Vu la procédure suivante :

Par une requête, un mémoire en réplique et un nouveau mémoire, enregistrés le 10 mai 2022 et les 9 et 20 février 2023 au secrétariat du contentieux du Conseil d'Etat, le syndicat national des journalistes et l'Union syndicale Solidaires demandent au Conseil d'Etat :

1°) d'annuler pour excès de pouvoir l'arrêté de la ministre du travail, de l'emploi et de l'insertion du 4 février 2022 en tant qu'il porte extension aux journalistes professionnels de la convention collective nationale de la télédiffusion du 2 juillet 2021 et de son avenant n°2.

2°) de mettre à la charge de l'Etat une somme de 3 600 euros à leur verser respectivement au titre de l'article L. 761-1 du code de justice administrative.

Vu les autres pièces du dossier ;

Vu :

- le code du travail ;

- la loi n° 82-652 du 29 juillet 1982, notamment son article 93 ;

- le code de justice administrative ;

Après avoir entendu en séance publique :

- le rapport de M. Edouard Solier, maître des requêtes,

- les conclusions de M. Raphaël Chambon, rapporteur public ;

La parole ayant été donnée, après les conclusions, à la SCP Célice, Texidor, Perier, avocat du syndicat des médias de service public, le syndicat des télévisions privées, l'association des chaînes conventionnées éditrices de services et le syndicat national des télévisions locales et à la SCP Thouvenin, Coudray, Grevy, avocat de la fédération Conseil, Communication, Culture CFDT ;

Considérant ce qui suit :

1. Il ressort des pièces du dossier que quatre organisations syndicales, la fédération Conseil, Communication, Culture CFDT, le syndicat national des personnels de la communication et de l'audiovisuel CFE-CGC, l'UNSA spectacle et le syndicat national FO-médias, et quatre organisations professionnelles d'employeurs, le syndicat des médias de service public, le syndicat des télévisions privées, l'association des chaînes conventionnées éditrices de services et le syndicat national des télévisions locales ont conclu le 2 juillet 2021 un accord portant sur la création d'une convention collective nationale de la télédiffusion.

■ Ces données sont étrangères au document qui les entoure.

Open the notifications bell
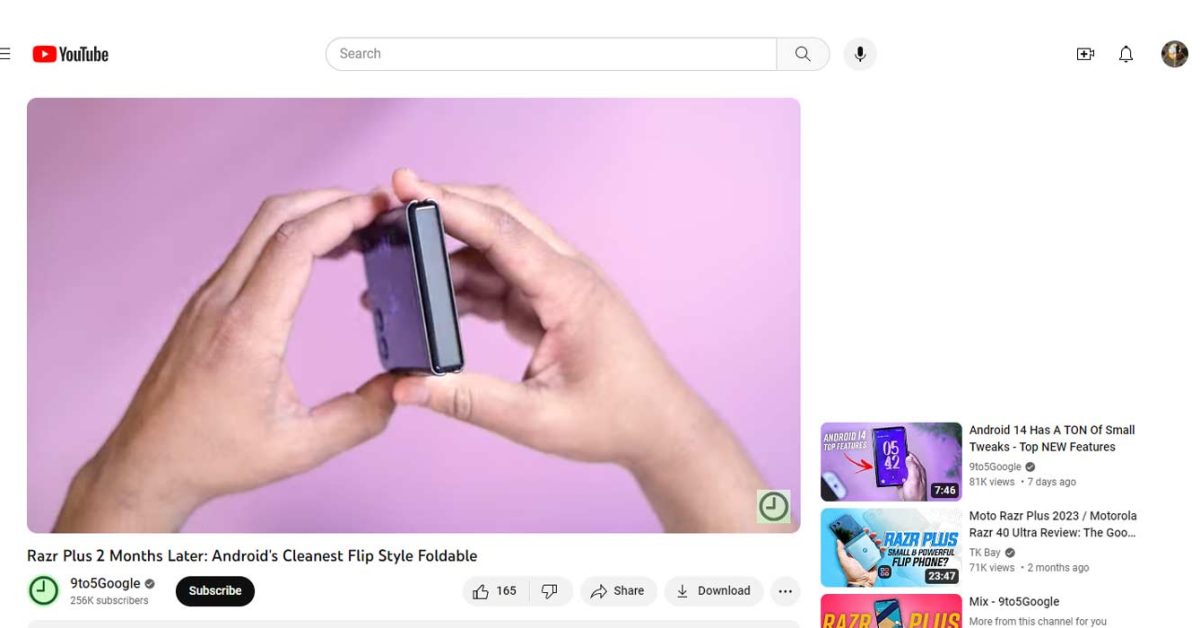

Le syndicat national des journalistes et l'Union syndicale Solidaires demandent au Conseil d'Etat d'annuler pour excès de pouvoir l'arrêté de la ministre du travail, de l'emploi et de l'insertion du

4 février 2022 portant extension de cette convention collective ainsi que de son avenant n°2 en tant que ceux-ci s'appliquent aux journalistes professionnels.

Sur le cadre juridique du litige :

En ce qui concerne l'arrêté d'extension :

2. Aux termes de l'article L. 2261-15 du code du travail : " Les stipulations d'une convention de branche ou d'un accord professionnel ou interprofessionnel, répondant aux conditions particulières déterminées par la sous-section 2, peuvent être rendues obligatoires pour tous les salariés et employeurs compris dans le champ d'application de cette convention ou de cet accord, par arrêté du ministre chargé du travail, après avis motivé de la Commission nationale de la négociation collective, de l'emploi et de la formation professionnelle / (...) ". Aux termes de l'article L. 2261-25 du même code : " Le ministre chargé du travail peut exclure de l'extension, après avis motivé de la Commission nationale de la négociation collective, les clauses qui seraient en contradiction avec des dispositions légales. Il peut également refuser, pour des motifs d'intérêt général, notamment pour atteinte excessive à la libre concurrence ou au regard des objectifs de la politique de l'emploi, l'extension d'un accord collectif. / Il peut également exclure les clauses pouvant être distraites de la convention ou de l'accord sans en modifier l'économie, mais ne répondant pas à la situation de la branche ou des branches dans le champ d'application considéré. / Il peut, dans les mêmes conditions, étendre, sous réserve de l'application des dispositions légales, les clauses incomplètes au regard de ces dispositions. / Il peut, dans les mêmes conditions, étendre les clauses appelant des stipulations complémentaires de la convention ou de l'accord, en subordonnant, sauf dispositions législatives contraires, leur entrée en vigueur à l'existence d'une convention d'entreprise prévoyant ces stipulations ".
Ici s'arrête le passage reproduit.